Public libraries in the U.S. all have a jurisdiction that they have been established to serve–and almost always from which they generate revenue from public funds (e.g., taxes). However, unlike school districts, the boundaries of these jurisdictions may not be readily available. A new indicator on the national dataset of public libraries aims to identify the Census geography that most closely aligns with the service area of each public library. Because this indicator is new, it needs to be validated. This report aims to answer the following research questions in order to validate–that is, flag outliers–for this new indicator.
After a section that describes the data preparation, the final section presents the results for each research question.
The raw data file contains all public libraries in the U.S. in 2022. It is a preliminary version of Public Libraries Survey, and older vintages of these data are available from the Institute of Museum and Library Services.
The code chunk that follows accomplishes the following tasks:
# Load the raw data
all_public_libraries <- read_csv(here("data","publiclibraries22.csv"))
## Warning: One or more parsing issues, call `problems()` on your data frame for details,
## e.g.:
## dat <- vroom(...)
## problems(dat)
# Clean the data
illinois_libraries <- all_public_libraries %>%
clean_names() %>%
filter(stabr=='IL') %>% # select only Illinois libraries
filter(fscskey!="-3") %>% # remove closed libraries
rename(library_id = fscskey, # rename variables to be easier to remember
legal_basis = c_legbas,
geography_code = geocode,
service_area_pop = popu_lsa,
cardholders = regbor) %>%
select(library_id, legal_basis, geography_code, service_area_pop, cardholders) %>%
# Next line replaces incorrect value for IL8034 in preliminary data
mutate(geography_code = replace(geography_code, geography_code == "CI1", "CD1")) %>%
# Separate the geographic_code variable into parts
separate(geography_code,
c("geography_type", "geography_precision"), # name the new variables
2, # split after 2nd character
remove=FALSE) %>% #keep the original variable
# recode geography_type values to be human readable
mutate(geography_type = case_match(geography_type,
'CO' ~ 'county',
'CD' ~ 'county subdivision',
'MD' ~ 'multi-county subdivision',
'PL' ~ 'place',
'MP' ~ 'multi-place',
'SU' ~ 'school district (unified)',
'OT' ~ 'other'
)) %>%
# calculate proportion of cardholders to service area population
mutate(users_pop_proportion = cardholders / service_area_pop)
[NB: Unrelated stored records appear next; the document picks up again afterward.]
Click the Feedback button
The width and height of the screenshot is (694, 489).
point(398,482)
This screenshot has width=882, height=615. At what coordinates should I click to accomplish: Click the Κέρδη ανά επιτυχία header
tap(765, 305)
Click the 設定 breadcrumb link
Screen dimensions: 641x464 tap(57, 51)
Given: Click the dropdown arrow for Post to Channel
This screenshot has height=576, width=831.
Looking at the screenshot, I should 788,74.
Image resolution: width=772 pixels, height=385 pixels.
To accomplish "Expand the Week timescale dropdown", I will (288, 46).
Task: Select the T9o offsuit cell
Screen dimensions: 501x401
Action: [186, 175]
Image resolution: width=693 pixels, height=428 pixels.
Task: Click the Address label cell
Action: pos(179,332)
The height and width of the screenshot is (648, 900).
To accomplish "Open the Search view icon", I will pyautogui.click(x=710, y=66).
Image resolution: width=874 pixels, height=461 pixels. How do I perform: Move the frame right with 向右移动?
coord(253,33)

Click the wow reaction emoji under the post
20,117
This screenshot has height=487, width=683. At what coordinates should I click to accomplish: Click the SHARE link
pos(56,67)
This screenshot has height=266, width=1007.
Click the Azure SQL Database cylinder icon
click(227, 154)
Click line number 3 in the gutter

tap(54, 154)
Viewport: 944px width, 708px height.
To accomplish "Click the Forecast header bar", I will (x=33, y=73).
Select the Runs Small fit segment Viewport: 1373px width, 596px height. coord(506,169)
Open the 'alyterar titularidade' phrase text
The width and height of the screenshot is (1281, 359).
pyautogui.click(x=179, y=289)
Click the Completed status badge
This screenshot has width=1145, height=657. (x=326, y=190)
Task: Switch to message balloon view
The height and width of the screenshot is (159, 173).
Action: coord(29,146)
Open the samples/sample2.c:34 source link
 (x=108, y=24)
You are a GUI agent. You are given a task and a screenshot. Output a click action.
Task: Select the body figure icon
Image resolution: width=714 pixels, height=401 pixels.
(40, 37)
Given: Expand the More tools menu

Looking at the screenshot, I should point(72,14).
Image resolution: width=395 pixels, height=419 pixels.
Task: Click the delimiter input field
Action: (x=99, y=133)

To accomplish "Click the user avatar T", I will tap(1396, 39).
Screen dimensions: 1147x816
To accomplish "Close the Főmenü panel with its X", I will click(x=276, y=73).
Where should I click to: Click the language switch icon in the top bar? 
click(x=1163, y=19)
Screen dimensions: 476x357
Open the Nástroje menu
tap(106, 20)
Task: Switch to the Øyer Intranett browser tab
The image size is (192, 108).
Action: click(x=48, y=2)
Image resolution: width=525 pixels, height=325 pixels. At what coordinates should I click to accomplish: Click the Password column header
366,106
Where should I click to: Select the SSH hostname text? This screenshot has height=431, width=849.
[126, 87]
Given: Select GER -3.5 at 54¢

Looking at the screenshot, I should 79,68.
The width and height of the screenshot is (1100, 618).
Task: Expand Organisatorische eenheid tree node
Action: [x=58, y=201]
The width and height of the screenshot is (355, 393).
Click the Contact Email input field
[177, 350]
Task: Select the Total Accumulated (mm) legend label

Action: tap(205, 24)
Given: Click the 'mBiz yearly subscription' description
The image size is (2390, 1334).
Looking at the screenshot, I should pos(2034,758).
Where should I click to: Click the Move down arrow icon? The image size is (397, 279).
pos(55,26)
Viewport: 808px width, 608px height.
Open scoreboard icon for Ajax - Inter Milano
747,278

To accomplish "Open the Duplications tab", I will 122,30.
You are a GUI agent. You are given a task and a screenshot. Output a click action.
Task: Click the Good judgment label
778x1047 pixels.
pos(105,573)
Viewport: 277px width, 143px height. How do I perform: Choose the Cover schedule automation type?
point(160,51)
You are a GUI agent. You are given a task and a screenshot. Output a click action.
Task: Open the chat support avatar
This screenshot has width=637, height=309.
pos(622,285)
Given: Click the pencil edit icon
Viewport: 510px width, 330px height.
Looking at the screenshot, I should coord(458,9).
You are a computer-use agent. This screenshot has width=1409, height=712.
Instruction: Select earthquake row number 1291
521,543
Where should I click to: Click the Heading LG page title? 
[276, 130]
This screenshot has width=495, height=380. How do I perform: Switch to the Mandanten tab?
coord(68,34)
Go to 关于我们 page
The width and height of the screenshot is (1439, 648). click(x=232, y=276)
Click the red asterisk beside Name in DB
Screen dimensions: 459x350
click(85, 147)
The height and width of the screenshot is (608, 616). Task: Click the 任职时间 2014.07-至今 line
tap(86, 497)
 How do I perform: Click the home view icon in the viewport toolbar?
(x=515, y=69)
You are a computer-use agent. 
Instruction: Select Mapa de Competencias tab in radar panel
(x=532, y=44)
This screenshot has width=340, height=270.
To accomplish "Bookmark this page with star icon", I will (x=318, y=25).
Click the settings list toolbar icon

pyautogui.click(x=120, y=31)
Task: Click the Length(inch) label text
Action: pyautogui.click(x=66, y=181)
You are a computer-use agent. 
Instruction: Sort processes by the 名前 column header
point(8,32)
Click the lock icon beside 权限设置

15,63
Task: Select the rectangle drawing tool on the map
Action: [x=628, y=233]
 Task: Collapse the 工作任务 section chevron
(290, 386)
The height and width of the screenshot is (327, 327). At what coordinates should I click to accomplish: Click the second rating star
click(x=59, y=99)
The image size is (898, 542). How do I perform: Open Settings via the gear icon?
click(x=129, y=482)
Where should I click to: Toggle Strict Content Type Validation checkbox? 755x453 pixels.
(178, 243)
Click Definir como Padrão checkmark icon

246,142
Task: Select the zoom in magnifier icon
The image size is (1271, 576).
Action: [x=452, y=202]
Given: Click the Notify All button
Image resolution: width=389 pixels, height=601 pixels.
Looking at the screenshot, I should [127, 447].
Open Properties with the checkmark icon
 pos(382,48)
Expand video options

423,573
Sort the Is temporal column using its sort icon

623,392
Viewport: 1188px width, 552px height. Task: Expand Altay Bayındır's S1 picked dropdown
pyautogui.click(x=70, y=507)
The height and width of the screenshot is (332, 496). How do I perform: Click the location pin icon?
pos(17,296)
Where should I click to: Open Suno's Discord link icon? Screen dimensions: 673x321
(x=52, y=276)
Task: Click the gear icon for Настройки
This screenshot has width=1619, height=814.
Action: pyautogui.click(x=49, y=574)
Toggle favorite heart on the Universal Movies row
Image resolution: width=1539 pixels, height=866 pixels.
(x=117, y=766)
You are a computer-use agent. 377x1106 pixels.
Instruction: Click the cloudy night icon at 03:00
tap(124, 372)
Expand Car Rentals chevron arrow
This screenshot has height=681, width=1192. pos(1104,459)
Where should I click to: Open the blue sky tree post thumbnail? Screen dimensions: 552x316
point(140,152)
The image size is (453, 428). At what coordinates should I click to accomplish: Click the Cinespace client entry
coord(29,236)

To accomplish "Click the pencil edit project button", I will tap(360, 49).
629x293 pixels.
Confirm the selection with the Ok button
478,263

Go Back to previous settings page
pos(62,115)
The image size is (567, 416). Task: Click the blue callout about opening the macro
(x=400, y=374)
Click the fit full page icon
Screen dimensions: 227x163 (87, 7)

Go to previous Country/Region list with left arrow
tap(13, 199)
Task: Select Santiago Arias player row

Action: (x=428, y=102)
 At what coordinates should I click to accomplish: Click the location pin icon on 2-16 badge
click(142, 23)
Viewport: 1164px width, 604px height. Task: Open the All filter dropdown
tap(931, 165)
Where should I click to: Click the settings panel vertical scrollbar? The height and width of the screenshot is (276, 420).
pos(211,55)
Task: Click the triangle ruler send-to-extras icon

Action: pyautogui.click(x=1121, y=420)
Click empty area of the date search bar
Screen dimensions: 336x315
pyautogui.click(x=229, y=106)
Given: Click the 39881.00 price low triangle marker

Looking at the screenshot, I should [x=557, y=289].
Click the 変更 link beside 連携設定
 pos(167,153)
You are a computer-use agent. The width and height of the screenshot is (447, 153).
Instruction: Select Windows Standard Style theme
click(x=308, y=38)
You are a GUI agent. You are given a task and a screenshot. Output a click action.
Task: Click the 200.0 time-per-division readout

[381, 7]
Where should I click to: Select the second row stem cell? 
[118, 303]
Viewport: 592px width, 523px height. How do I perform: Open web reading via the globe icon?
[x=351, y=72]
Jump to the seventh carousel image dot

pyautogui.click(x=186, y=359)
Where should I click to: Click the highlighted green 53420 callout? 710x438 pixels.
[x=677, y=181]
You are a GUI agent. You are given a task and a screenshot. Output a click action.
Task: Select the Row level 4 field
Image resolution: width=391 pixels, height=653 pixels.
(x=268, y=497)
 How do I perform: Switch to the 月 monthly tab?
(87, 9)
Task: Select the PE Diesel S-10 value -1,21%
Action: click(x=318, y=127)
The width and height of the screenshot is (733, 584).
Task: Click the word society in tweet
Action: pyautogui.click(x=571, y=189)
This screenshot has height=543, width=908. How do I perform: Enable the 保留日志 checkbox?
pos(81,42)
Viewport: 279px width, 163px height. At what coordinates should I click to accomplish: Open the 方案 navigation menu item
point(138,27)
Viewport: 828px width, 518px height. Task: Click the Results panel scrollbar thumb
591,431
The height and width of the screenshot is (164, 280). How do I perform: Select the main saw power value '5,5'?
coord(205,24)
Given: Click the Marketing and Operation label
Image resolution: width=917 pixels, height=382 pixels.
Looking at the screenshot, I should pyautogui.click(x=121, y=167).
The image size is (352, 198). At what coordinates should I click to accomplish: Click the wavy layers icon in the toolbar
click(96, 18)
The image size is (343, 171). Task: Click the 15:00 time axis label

Out of 623 public libraries in Illinois, just over half (n=331) have a service area that is based on a “place”: either incorporated, like a city or village, or unincorporated, which in this case means “Census-designated”. Another 77 libraries are based on a combination of places (i.e., “multi-place”). The next most common (n=115) is “county subdivision,” which in this case means a township.
# geom_bar for frequencies by geography_type
illinois_libraries %>%
ggplot(aes(x = geography_type, fill = geography_type)) +
geom_bar() +
geom_text(aes(label = after_stat(count)), stat = "count", vjust = -0.2) +
guides(fill = "none") + # remove unnecessary legend
labs(
title = "Count of Illinois Libraries by Geography Type",
x = "Geography Type"
)
We would expect, in general, for counties to have larger populations than cities. The chart below confirms this assumption by showing that the median service area population of Illinois public libraries based on a county service area is larger than that of those based on a place or county subdivision. (Note: the value for “Other” in this chart should be ignored as there is only one library of geography type “Other”.)
illinois_libraries %>%
group_by(geography_type) %>% #add vars here that need to be included in summarize
summarize(med_svc_area_pop = median(service_area_pop)) %>%
ggplot(aes(x = geography_type, y = med_svc_area_pop, fill = geography_type)) +
geom_col() +
theme(legend.position = "none") + # remove unnecessary legend
labs(
title = "Median Service Area Population of Illinois Libraries by Geography Type",
x = "Geography Type",
y = "Median Service Area Population"
)
According to the jitter plot below, the libraries with service areas based on place and multi-place seem to have higher proportions of the service area population that are cardholders. On the flip side, libraries with service areas based on school districts and counties seem to have lower proportions of the service area population that are cardholders.
illinois_libraries %>%
ggplot(aes(x = geography_type, y = users_pop_proportion, color = geography_type)) +
geom_jitter() +
theme(legend.position = "none") + # remove unnecessary legend
labs(
title = "Cardolder Proportion of Service Area Population by Geography Type",
subtitle = "Among Public Libraries in Illinois",
x = "Geography Type",
y = "Cardolder Proportion of Service Area Population"
)
The faceted scatterplots below show that public libraries with service areas based on a county subdivision (i.e., township) have a clear positive relationship between the number of cardholders and the size of the service area population. For those based on a “place” geography, the relationship is more varied, and there appear to be many outliers with a low proportion of cardholders to service area population–a fact that was not visible in 3c.
illinois_libraries %>%
filter(cardholders < 1000000) %>% # remove extreme outlier (Chicago) to preserve scale
ggplot(aes(x = service_area_pop, y = cardholders, color = geography_type)) +
geom_point() +
theme(legend.position = "none") + # remove unnecessary legend
facet_wrap(~ geography_type) +
labs(
title = "Scatterplot of Cardolders and Service Area Population of Public Libraries",
subtitle = "Faceted by Geography Type, Among Public Libraries in Illinois",
x = "Service Area Population",
y = "Cardolders"
)
# Save the last plot as PNG file
# ggsave(here("results", "scatterplot.png"))